To state the obvious, the people of Anambra have never cared about the senatorial districts of candidates and governors. What has always mattered to our people is the record of each person in question, and not primordial sentiments. Governor Obi’s campaign to have someone from the northern senatorial district (read Omambala or Anambra culture area) as the next governor is merely targeted at one person: Senator Ngige. Obi wants Ngige to lose all moral and psychological right to contest the governorship since he is from the central part of the state. But the people have not been impressed.

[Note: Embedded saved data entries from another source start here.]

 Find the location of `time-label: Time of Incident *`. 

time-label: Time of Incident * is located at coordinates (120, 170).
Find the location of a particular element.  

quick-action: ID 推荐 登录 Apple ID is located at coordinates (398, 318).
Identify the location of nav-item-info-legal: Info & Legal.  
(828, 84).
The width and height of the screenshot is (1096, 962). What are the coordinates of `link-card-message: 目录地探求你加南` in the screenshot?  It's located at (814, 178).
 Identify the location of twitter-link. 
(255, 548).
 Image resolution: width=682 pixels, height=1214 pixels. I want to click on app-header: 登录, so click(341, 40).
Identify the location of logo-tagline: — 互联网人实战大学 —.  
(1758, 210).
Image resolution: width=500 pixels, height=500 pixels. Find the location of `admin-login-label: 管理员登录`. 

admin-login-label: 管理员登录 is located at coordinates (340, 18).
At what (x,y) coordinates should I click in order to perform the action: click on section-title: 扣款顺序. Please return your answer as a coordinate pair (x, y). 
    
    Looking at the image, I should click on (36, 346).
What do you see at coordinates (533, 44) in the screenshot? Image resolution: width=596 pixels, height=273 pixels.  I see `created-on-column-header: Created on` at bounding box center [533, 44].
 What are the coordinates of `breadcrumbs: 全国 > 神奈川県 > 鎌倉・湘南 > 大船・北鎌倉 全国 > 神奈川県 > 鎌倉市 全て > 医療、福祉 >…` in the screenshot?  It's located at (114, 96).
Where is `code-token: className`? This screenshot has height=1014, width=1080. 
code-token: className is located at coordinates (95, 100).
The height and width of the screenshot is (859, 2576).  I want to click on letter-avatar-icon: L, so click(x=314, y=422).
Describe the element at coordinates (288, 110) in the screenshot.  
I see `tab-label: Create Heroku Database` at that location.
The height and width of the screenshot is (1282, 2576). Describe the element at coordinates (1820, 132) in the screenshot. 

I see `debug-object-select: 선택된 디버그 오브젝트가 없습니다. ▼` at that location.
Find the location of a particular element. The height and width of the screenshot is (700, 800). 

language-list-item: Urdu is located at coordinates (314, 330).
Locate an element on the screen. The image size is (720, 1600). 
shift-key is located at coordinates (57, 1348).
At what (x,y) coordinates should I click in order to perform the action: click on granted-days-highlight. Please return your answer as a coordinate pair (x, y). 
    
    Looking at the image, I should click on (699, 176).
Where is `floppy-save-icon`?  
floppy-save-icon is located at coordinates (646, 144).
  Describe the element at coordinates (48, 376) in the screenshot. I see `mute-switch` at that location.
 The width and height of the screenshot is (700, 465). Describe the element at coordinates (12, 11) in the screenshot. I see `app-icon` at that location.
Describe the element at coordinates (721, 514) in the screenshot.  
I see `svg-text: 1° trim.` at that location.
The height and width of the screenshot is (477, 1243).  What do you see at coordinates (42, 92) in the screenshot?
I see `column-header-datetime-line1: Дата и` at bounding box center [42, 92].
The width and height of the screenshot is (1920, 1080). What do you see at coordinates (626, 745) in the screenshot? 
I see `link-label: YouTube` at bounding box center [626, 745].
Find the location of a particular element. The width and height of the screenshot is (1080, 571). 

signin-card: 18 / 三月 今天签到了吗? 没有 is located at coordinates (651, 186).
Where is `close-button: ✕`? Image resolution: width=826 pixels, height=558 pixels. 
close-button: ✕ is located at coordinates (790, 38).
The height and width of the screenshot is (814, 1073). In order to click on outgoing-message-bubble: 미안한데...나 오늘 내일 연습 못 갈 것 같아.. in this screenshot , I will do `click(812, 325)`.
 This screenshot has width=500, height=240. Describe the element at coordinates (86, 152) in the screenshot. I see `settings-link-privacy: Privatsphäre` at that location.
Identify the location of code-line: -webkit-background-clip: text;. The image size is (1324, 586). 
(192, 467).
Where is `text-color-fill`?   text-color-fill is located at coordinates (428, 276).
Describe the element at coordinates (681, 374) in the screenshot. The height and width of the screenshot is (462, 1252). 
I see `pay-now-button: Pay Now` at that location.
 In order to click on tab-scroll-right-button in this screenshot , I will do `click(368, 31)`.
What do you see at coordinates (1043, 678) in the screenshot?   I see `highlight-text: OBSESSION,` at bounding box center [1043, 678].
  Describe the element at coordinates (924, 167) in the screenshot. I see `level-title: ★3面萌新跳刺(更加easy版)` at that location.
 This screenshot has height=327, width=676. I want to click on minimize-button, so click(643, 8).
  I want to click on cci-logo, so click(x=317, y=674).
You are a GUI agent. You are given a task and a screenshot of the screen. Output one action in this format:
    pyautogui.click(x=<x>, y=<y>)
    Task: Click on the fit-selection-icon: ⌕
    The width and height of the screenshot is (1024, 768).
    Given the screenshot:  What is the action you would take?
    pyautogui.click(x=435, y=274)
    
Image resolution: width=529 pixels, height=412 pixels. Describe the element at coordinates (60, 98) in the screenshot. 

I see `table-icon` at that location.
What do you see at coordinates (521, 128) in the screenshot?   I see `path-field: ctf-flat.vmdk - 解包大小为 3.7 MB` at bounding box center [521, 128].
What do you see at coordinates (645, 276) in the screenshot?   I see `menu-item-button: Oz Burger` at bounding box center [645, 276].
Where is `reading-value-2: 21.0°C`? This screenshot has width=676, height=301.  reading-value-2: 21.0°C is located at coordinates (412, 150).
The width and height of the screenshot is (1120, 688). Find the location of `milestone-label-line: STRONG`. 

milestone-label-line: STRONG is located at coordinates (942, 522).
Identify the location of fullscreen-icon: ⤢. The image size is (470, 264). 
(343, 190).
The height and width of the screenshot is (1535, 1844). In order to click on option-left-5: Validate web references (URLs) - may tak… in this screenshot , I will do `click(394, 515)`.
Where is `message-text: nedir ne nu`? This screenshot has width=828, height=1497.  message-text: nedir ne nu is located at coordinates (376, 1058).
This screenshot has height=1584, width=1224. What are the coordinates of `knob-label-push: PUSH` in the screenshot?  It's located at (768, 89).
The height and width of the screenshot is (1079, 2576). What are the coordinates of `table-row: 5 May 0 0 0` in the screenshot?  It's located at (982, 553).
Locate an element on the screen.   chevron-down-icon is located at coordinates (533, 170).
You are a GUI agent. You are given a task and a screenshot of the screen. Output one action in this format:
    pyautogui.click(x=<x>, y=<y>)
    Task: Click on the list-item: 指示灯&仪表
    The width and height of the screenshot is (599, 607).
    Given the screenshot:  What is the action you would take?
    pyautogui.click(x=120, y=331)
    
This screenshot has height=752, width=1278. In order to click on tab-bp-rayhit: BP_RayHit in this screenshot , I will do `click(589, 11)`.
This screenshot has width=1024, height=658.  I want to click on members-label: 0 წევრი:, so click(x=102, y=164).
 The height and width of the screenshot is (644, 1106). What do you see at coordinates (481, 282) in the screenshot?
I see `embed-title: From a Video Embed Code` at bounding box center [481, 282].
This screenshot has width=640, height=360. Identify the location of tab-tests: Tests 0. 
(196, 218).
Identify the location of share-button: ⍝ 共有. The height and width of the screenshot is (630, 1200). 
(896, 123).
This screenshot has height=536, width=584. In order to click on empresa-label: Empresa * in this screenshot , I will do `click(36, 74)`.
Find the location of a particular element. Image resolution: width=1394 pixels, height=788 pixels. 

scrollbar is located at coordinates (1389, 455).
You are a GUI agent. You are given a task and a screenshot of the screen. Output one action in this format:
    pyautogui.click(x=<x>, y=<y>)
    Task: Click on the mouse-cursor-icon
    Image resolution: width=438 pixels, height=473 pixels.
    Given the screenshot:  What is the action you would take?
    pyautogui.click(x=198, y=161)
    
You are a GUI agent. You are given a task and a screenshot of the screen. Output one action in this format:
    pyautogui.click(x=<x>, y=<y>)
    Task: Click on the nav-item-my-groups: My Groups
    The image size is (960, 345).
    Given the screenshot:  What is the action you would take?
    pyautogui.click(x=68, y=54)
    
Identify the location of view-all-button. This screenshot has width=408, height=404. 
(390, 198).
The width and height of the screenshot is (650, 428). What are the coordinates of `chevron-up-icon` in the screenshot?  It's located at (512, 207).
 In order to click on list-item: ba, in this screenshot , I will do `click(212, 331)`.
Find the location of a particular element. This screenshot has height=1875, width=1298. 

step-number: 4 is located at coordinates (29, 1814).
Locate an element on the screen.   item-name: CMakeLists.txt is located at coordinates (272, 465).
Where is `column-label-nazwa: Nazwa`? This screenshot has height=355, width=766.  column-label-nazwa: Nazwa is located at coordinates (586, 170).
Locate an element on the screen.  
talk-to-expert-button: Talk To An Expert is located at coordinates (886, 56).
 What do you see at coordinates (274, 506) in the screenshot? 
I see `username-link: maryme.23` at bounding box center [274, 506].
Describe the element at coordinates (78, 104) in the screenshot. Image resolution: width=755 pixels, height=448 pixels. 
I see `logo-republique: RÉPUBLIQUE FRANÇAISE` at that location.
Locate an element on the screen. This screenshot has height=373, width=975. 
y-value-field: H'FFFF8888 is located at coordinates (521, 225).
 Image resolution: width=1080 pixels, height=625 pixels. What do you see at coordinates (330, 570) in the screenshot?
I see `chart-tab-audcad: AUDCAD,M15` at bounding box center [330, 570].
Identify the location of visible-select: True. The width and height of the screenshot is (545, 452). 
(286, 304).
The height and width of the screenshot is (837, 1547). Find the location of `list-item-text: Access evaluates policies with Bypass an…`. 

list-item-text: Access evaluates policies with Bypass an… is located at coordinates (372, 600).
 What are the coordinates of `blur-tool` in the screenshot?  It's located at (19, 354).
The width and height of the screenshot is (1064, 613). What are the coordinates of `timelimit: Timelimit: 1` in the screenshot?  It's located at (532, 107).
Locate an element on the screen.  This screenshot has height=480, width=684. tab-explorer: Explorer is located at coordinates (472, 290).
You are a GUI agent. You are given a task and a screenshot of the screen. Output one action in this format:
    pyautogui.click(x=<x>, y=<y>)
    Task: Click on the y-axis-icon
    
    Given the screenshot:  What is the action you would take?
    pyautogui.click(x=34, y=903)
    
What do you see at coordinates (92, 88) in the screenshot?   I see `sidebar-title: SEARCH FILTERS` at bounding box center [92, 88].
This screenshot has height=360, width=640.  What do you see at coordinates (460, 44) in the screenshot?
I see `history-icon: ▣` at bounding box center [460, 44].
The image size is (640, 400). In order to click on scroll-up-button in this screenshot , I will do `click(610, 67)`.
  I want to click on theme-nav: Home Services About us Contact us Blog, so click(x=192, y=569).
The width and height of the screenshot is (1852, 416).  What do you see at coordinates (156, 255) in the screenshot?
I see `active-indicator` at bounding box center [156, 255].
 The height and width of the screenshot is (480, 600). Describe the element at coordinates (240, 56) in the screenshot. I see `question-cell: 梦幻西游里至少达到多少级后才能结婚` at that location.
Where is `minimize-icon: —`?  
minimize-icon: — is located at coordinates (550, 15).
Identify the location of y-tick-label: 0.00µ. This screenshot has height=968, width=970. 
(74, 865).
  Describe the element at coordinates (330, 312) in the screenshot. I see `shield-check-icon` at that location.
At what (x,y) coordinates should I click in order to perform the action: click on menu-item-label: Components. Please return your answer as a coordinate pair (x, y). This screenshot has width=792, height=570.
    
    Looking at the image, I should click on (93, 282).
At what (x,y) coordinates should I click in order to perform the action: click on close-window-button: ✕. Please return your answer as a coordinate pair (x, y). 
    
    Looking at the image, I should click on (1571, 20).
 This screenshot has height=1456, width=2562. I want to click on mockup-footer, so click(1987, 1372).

The supreme irony is that the Obi strategy of ensuring that the successor is from the Omambala area is backfiring. William Obianor, the All Progressives Grand Alliance (APGA) candidate handpicked by the governor and a retired employee of a bank where Obi was the chairman, is unknown even among his kinfolk. So many people prefer Dr Chike Obidigbo, the successful manufacturer from the area who has been chosen by the Maxi Okwu faction of the party as the authentic APGA candidate. Worse is that there are millions of Anambra people who despise the mentality of “we-against-them” which the governor is encouraging in APGA members in the four Omambala local government areas, thus making members in the other 17 LGAs in the state seem to band together against them. In other words, Governor Obi has unintentionally succeeded in setting up APGA politicians in Omambala culture area against the people of the whole of Anambra State.

Governor Obi inherited the leadership of a most united and homogenous state. But he has through electoral brinkmanship decided to make the people be as parochial and clannish as any other state in pre-bendal Nigeria. May God save Nigerians from their rulers.

•Akudike, an engineer with Nnamdi Azikiwe University, Awka, wrote from Anambra State.